Deploying TunnelMesh on DigitalOcean with Terraform
TunnelMesh ships Terraform modules for DigitalOcean. You pick a deployment scenario, fill in a tfvars file, and terraform apply handles the rest: droplet provisioning, firewall rules, DNS, and TunnelMesh configuration.
Prerequisites
- Terraform ≥ 1.0
- A DigitalOcean account and API token
- A domain (for the coordinator DNS record)
- An SSH key added to your DigitalOcean account
export DIGITALOCEAN_TOKEN=your-api-token
export TF_VAR_ssh_key_name=your-key-name
export TF_VAR_domain=yourdomain.com
Quick Start
git clone https://github.com/tunnelmesh/tunnelmesh
cd tunnelmesh/terraform
cp scenarios/all-in-one/terraform.tfvars.example terraform.tfvars
# Edit terraform.tfvars — set your domain, region, and token
terraform init
terraform apply
Terraform outputs the coordinator URL, your mesh token, and admin credentials. Run tunnelmesh join from any other machine to add it.
The Six Scenarios
1. All-in-One (Starter)
Coordinator + one peer + monitoring on a single s-1vcpu-1gb droplet (~$4/month). Good for trying things out or small personal meshes. Not for production; it is a single point of failure.
2. Exit Peer (Split-Tunnel VPN) Coordinator plus an exit peer in a specific region. Traffic from your devices routes through that exit peer. Use this for a stable outbound IP, or to protect traffic on untrusted WiFi.
3. Multi-Region Mesh Coordinator in one region, peers in several others. Mesh DNS handles routing between them. Useful when you have services in multiple regions and want them to communicate privately without crossing the public internet.

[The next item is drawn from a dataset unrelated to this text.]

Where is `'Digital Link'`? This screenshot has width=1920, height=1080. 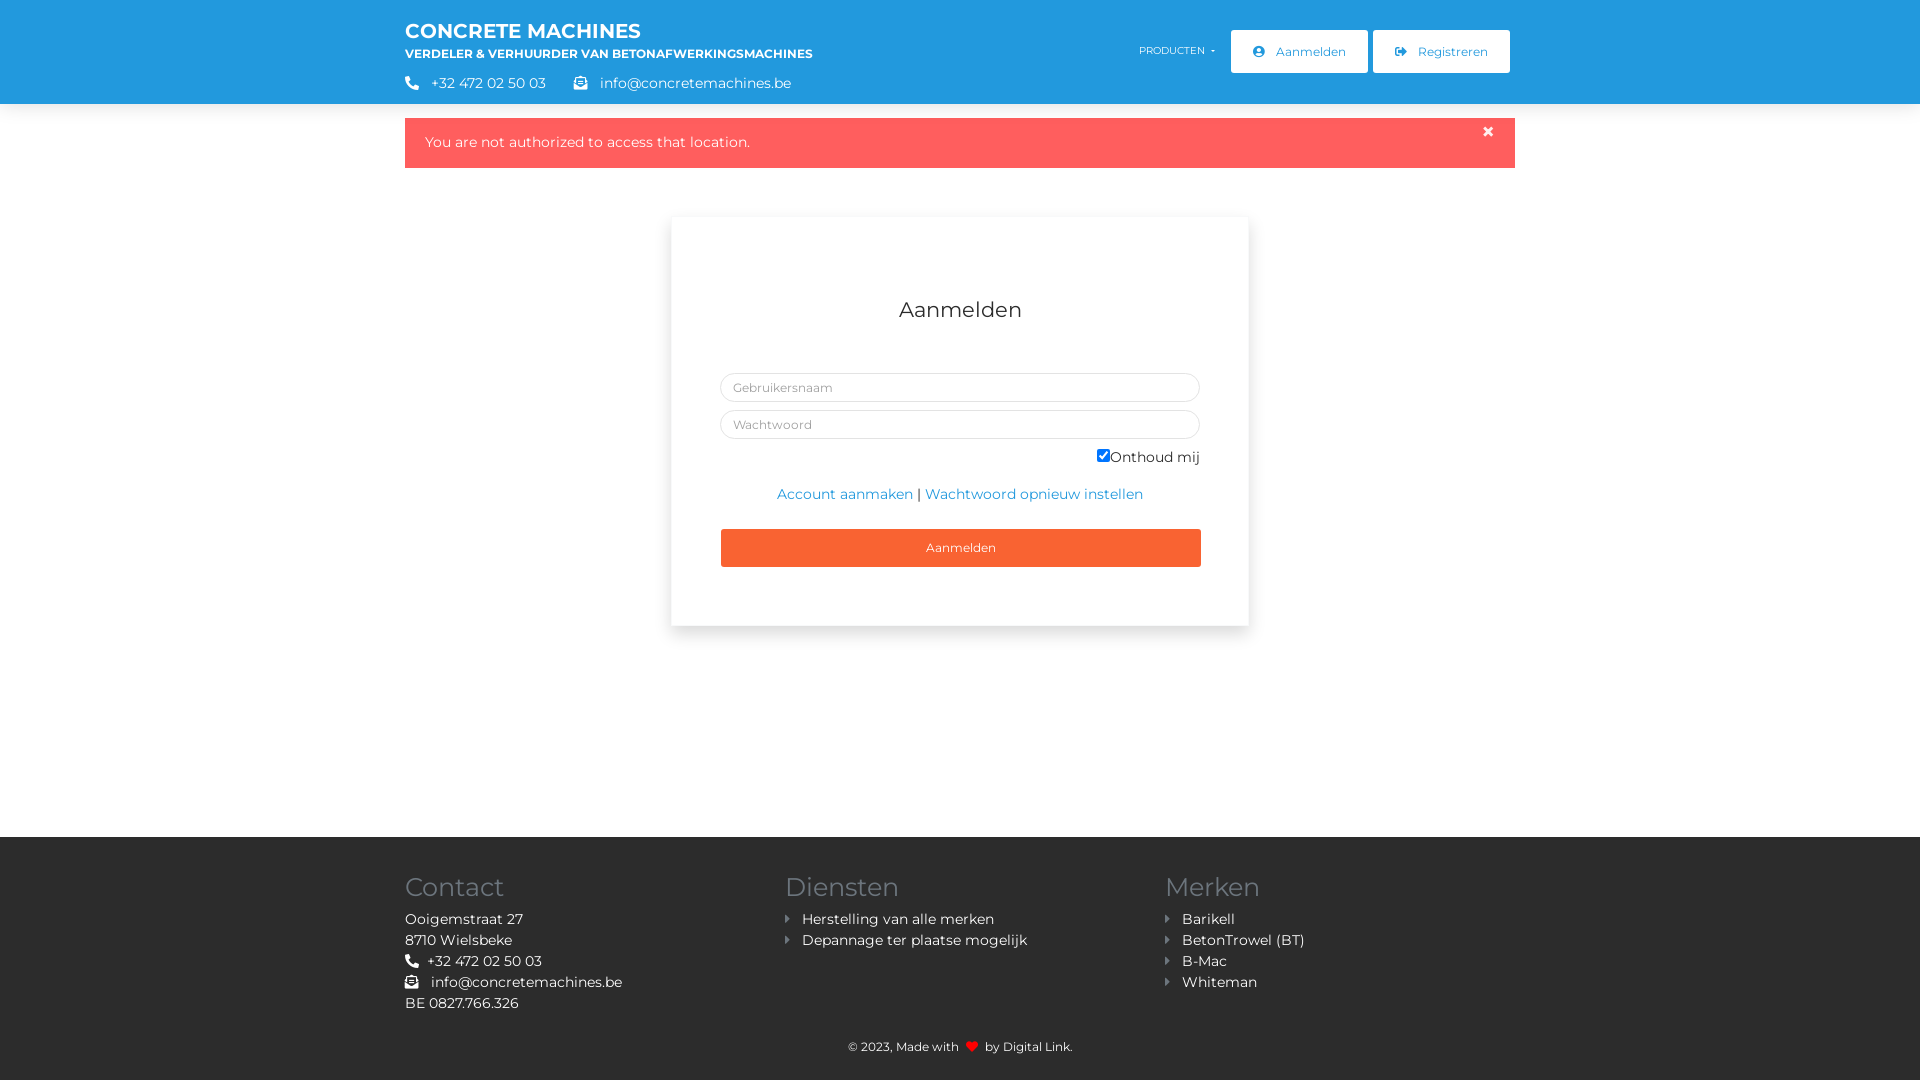
'Digital Link' is located at coordinates (1035, 1045).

4. Home Lab Gateway The coordinator is internet-facing. Your home lab runs a peer connecting outbound to it. Services on your home network become accessible by mesh IP from anywhere, with no port-forwarding on your home router required.

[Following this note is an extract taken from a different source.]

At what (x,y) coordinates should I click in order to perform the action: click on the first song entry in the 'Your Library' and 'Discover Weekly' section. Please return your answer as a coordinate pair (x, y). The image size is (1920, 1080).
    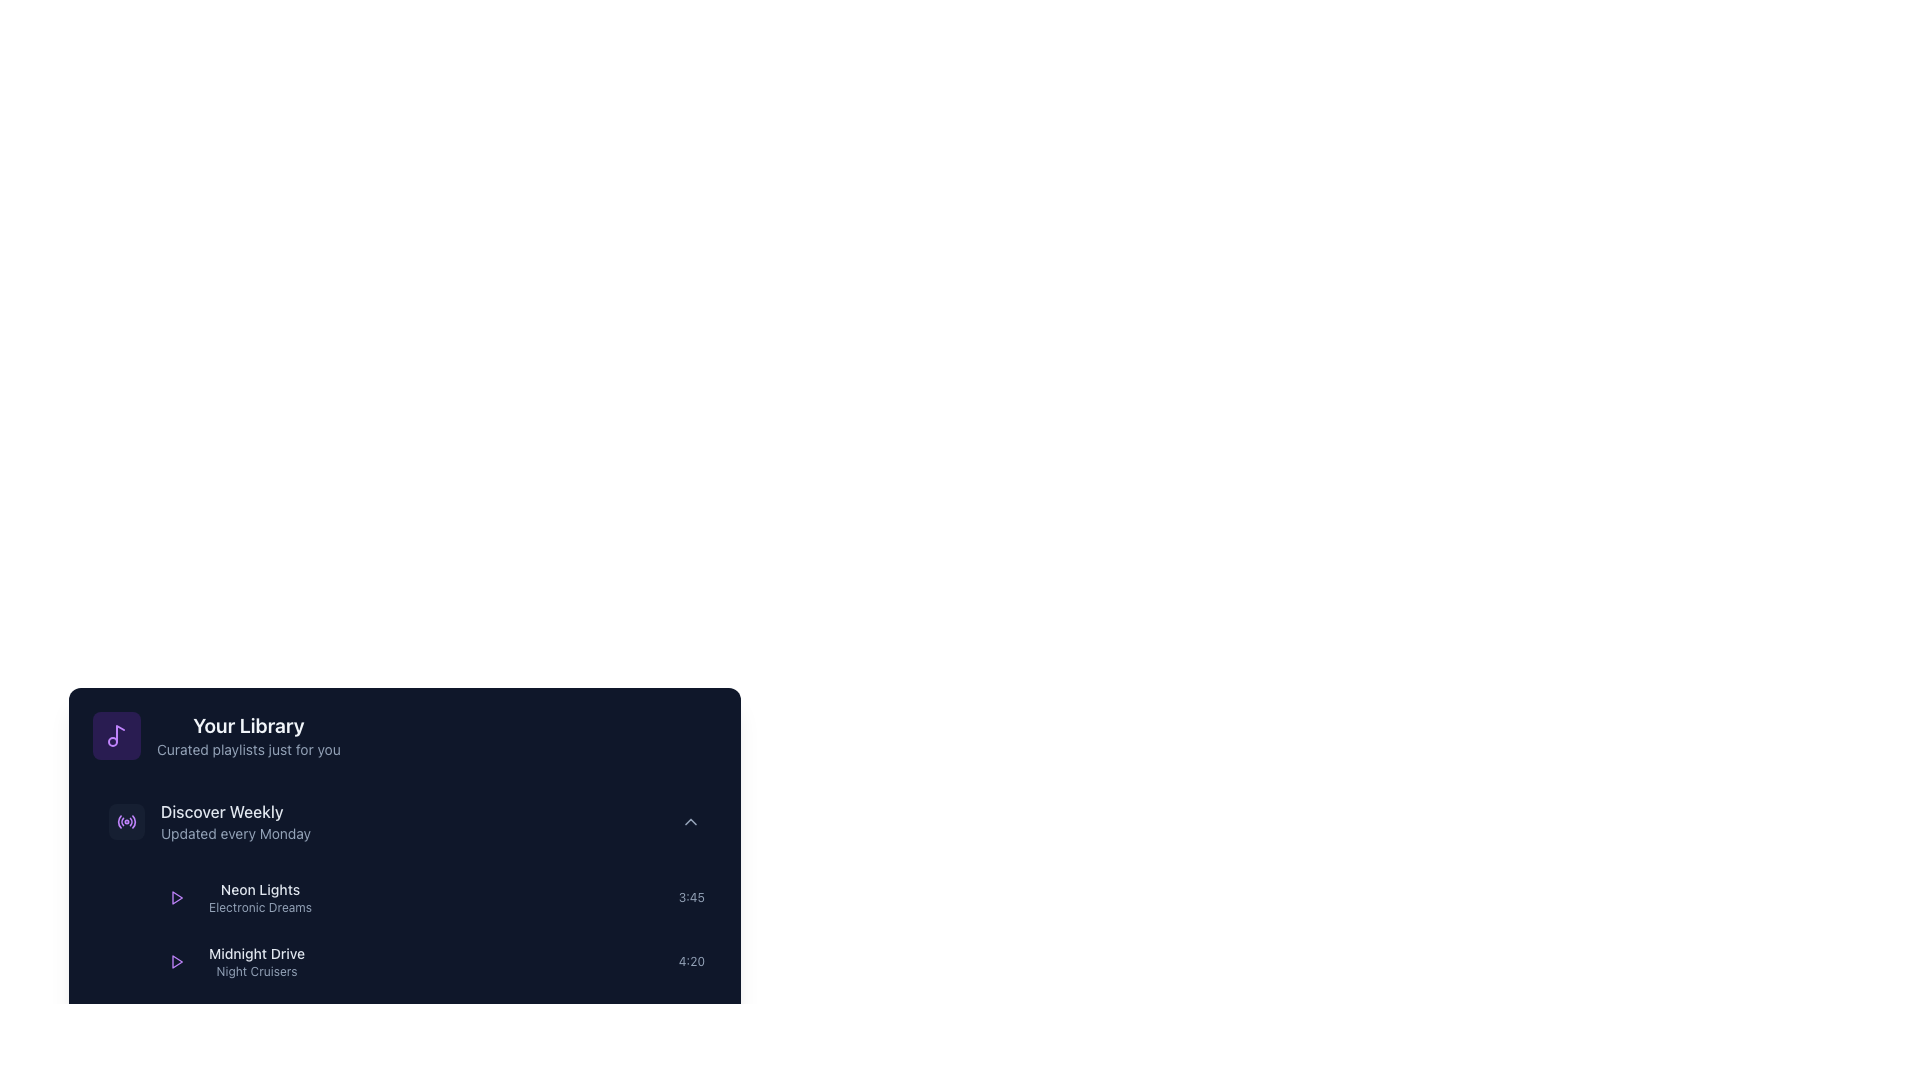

5. Development Team Secure Mesh Each developer's laptop joins a shared mesh. Direct P2P connections between developers, shared S3 buckets for build artifacts, NFS for shared assets, packet filter rules that prevent anyone from accidentally reaching production.

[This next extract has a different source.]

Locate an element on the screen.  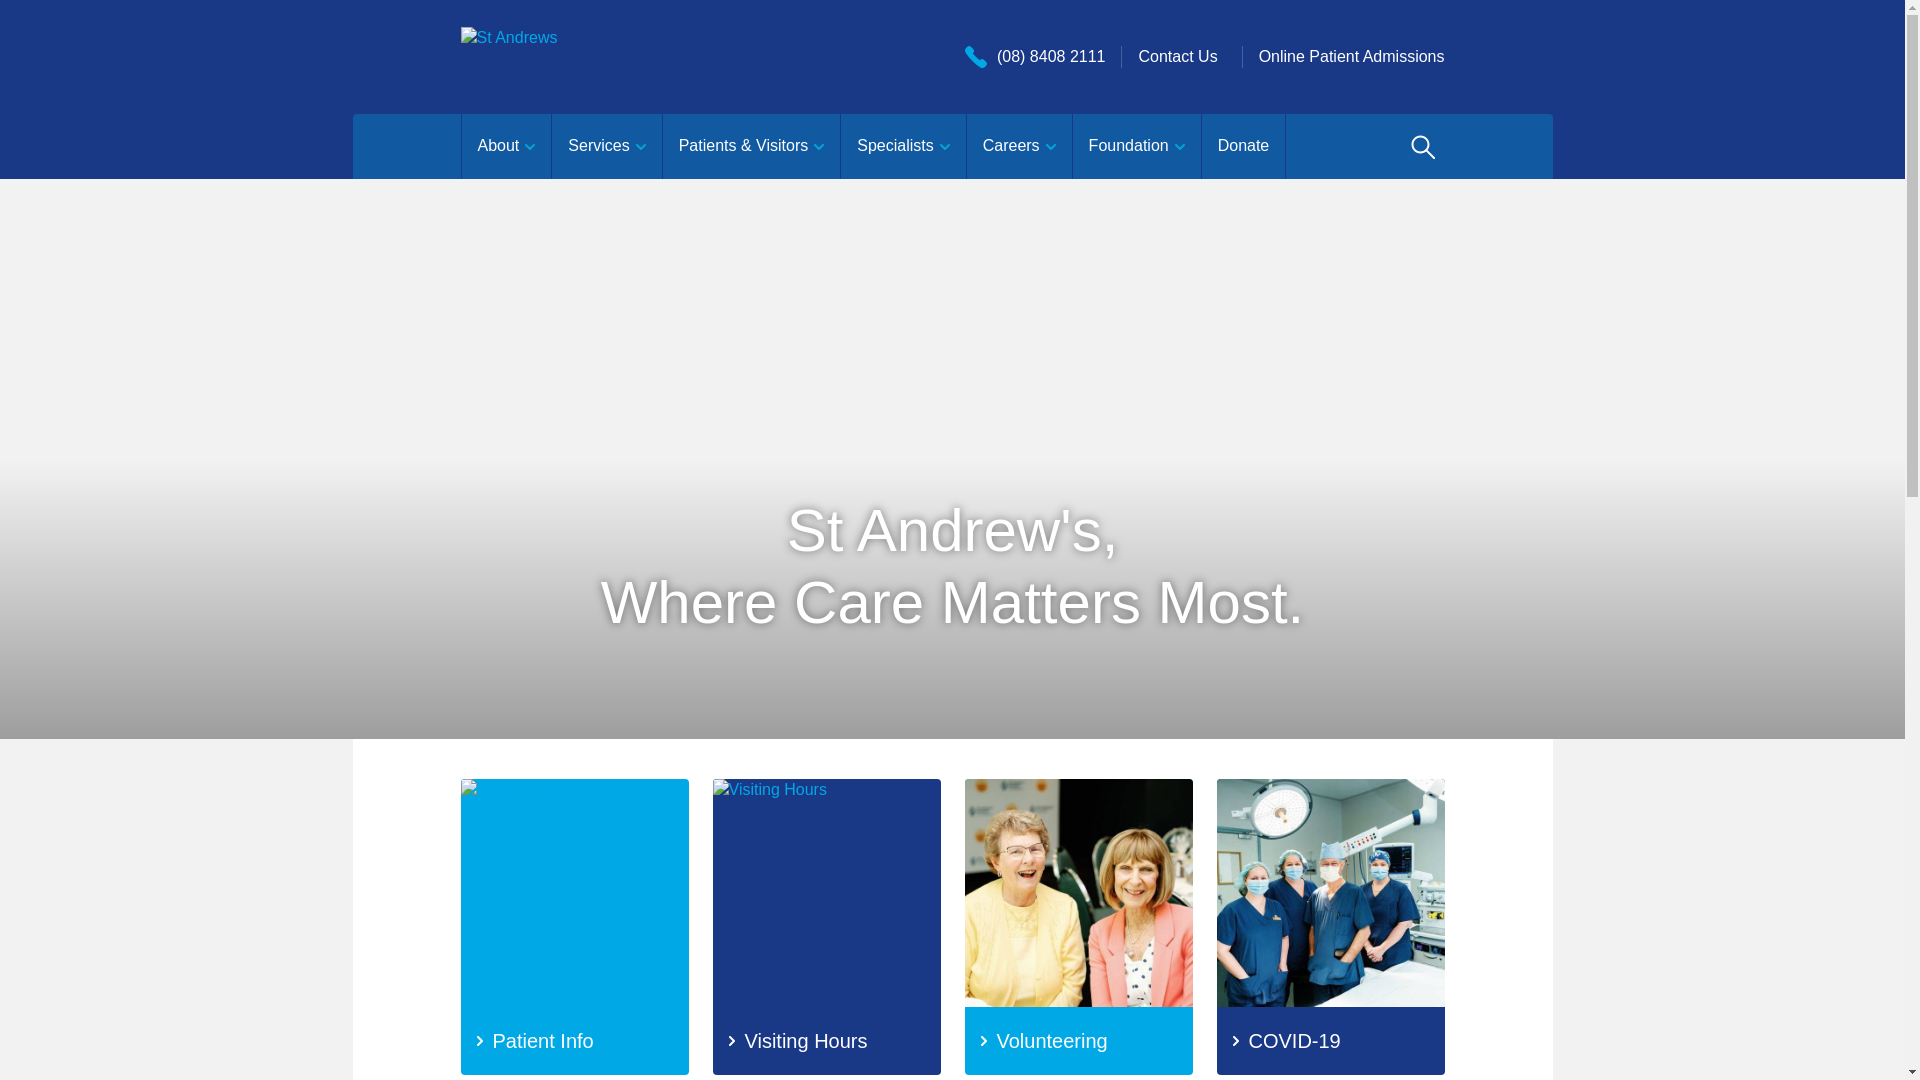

6. Gaming Group Low-Latency Mesh Coordinator in a region geographically central to the group. Direct peer connections only; WebSocket relay is disabled to avoid latency overhead. UDP tunnels with minimal overhead for game traffic.
Monitoring Stack
All scenarios except the starter include Prometheus + Grafana + Loki:
enable_monitoring = true
Pre-configured dashboards cover peer connection status, throughput and latency per peer pair, packet filter allow/deny rates, and coordinator health. The monitoring stack runs on a separate droplet; include it in the cost estimate.
Cost Reference
Rough monthly estimates (DigitalOcean pricing, subject to change):
| Configuration | ~Cost/month |
|---|---|
All-in-one (s-1vcpu-1gb) |
$4 |
| Coordinator + 2 peers | $12 |
| Multi-region, 5 nodes | $20 |
+ Monitoring (s-2vcpu-4gb) |
+$24 |
Bandwidth costs extra. If your coordinator is handling a lot of WebSocket relay traffic, factor in DigitalOcean's bandwidth pricing.
Managing Your Deployment
# See what's running
terraform output
# View coordinator logs
ssh coordinator "journalctl -u tunnelmesh -f"
# Update to a new version
# Edit the image tag in variables.tf, then:
terraform apply
See the Cloud Deployment docs for the full variable reference, HA coordinator setup, and teardown instructions.
TunnelMesh is released under the AGPL-3.0 License.